• AIM OF THE TASK: Look through the entries for the string "computer", and copy each line that holds it.

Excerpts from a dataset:
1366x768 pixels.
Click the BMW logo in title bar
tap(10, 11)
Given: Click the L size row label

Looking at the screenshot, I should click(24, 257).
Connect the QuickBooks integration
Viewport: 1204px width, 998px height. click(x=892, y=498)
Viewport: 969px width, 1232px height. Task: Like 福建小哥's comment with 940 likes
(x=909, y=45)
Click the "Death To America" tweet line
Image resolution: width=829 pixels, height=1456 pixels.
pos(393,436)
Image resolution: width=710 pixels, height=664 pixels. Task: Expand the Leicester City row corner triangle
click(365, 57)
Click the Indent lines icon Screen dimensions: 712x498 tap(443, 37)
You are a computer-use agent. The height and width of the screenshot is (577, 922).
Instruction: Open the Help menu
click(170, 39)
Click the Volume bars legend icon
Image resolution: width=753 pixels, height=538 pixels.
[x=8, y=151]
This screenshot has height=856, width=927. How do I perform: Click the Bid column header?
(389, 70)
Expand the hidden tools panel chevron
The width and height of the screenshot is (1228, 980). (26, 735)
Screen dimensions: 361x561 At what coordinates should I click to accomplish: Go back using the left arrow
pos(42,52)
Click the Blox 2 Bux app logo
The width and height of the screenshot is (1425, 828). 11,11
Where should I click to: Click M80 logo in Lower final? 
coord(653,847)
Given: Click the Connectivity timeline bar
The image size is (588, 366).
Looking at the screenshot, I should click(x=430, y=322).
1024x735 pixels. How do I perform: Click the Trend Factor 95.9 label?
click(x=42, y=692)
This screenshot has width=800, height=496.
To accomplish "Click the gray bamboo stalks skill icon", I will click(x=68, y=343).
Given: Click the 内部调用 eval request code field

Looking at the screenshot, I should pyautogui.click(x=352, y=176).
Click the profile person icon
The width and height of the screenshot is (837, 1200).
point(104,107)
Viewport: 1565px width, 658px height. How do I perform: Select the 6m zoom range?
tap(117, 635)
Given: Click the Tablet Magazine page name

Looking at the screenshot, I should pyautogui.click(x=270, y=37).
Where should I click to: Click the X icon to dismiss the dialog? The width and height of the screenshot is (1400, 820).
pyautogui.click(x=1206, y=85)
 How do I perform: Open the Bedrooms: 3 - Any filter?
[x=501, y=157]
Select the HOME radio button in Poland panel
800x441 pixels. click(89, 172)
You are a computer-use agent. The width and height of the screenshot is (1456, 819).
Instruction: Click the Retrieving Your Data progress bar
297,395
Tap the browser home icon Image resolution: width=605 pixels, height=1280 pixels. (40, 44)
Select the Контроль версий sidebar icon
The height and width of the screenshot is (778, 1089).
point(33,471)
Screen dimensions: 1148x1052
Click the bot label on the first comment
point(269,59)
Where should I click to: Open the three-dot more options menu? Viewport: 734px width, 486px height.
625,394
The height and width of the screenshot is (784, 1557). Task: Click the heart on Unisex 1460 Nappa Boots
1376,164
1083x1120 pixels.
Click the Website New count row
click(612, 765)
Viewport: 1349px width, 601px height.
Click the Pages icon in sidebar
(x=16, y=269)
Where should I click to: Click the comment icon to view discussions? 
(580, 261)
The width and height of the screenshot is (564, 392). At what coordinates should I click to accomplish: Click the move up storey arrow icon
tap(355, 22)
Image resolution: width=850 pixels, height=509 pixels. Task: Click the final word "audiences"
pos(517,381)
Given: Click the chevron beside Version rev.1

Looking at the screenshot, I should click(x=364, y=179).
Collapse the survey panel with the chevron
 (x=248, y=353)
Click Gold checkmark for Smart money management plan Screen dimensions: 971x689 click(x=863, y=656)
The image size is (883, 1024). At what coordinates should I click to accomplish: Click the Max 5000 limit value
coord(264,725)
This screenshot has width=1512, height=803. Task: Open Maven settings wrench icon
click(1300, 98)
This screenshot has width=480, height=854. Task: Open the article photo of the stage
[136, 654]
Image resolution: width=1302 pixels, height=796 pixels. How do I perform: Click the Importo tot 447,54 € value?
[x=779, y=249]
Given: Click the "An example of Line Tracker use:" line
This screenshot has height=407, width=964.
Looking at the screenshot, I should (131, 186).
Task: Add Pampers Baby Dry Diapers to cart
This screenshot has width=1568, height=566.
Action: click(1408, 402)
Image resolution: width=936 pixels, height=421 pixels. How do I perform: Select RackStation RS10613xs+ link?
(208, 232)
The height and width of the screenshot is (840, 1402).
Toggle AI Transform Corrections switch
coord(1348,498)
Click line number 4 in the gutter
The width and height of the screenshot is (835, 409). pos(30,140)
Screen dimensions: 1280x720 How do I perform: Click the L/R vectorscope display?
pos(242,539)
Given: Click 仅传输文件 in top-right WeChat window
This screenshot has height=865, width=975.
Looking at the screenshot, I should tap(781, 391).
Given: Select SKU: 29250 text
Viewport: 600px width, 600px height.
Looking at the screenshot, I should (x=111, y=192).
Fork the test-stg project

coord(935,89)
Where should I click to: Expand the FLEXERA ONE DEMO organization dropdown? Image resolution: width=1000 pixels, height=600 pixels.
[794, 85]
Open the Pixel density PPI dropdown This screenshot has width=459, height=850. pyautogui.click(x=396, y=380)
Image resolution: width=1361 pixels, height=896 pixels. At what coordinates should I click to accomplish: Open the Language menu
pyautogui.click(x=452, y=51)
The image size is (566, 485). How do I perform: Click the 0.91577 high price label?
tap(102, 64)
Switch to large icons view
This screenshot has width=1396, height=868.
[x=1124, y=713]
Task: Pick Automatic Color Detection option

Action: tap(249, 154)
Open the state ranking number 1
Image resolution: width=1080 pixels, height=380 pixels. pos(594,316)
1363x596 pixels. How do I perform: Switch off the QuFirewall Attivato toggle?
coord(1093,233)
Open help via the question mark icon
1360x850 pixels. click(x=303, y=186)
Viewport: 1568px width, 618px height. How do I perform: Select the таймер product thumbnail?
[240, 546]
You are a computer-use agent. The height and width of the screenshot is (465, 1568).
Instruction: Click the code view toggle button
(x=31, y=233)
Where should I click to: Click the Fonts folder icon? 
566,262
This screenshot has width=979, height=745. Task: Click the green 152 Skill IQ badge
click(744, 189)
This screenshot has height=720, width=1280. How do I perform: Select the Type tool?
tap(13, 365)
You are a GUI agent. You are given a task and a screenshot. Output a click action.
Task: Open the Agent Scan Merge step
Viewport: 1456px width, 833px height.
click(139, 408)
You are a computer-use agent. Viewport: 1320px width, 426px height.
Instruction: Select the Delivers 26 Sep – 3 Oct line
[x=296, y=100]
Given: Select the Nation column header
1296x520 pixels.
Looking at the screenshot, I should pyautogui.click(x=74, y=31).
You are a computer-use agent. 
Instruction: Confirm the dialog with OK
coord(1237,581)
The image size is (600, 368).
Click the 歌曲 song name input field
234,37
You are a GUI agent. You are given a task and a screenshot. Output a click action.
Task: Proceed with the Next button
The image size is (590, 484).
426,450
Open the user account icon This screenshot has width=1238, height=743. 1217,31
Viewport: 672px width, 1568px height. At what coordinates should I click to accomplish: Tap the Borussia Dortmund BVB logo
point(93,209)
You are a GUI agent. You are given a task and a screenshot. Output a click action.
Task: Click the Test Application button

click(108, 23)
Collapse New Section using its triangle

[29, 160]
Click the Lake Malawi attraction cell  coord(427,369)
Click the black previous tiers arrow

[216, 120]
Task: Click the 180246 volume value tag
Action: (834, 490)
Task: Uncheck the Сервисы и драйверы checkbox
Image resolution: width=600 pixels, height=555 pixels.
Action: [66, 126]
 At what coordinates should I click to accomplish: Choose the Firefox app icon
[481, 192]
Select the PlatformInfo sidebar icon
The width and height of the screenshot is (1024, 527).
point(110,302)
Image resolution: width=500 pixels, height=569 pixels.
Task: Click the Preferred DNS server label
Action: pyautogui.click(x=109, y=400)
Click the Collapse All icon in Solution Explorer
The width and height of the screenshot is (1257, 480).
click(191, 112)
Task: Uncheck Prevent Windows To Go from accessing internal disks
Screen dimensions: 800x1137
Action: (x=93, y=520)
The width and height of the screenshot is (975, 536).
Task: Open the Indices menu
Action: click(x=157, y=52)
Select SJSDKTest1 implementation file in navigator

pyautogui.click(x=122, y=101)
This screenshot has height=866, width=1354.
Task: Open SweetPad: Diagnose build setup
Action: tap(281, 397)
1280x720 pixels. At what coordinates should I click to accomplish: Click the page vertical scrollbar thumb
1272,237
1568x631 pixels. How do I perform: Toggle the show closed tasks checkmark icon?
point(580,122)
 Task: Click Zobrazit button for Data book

• TASK RESPONSE:
You are a computer-use agent. The height and width of the screenshot is (577, 922).
You are a computer-use agent. The width and height of the screenshot is (1456, 819).
You are a computer-use agent. The height and width of the screenshot is (465, 1568).
You are a computer-use agent. Viewport: 1320px width, 426px height.
You are a computer-use agent. 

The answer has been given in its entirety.